Friday 23 July 2010

A reminder about boxing and unboxing in C#

Here is a quick reminder about boxing and unboxing in C#. MSDN documentation contains this concise description of boxing and unboxing:

“Boxing is the process of converting a value type to the type object or to any interface type implemented by this value type. When the CLR boxes a value type, it wraps the value inside a System.Object and stores it on the managed heap. Unboxing extracts the value type from the object. In the following example, the integer variable i is boxed and assigned to object o.” *

All primitive types (byte, char, int, long, etc.) and structures are value-based types derived from System.ValueType. Because value types are stored on the Stack they can be created and accessed more efficiently than reference types.
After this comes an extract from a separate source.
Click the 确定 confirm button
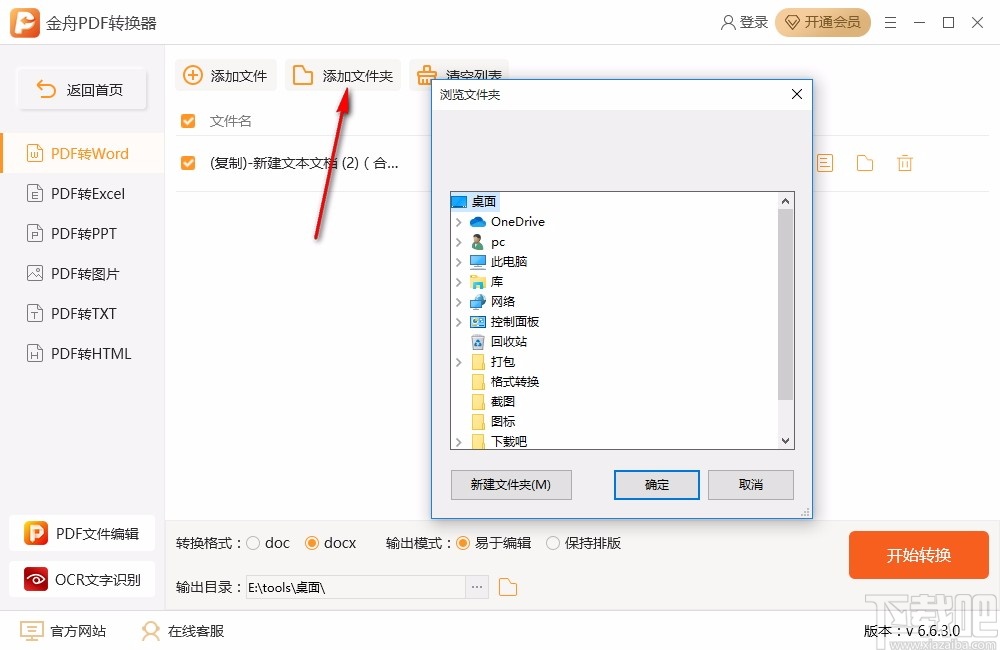 (656, 484)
Reference types are stored on the Heap and must be accessed using references.

An example of boxing and unboxing:

int i = 123;
object o = (object)i; // boxing
int j = (int)o; // unboxing

Why is this important?

Boxing and unboxing operations are computationally expensive in relation to other simple assignments (for example, when a value type is boxed, a new object must be allocated and constructed). If you have code which undertakes a lot of boxing operations you may run into performance issues.

Determining which methods and properties will cause boxing is possible by checking their their signatures. If a method takes an argument of type object or the argument is an interface then if you were to pass in a value type instance it will be boxed.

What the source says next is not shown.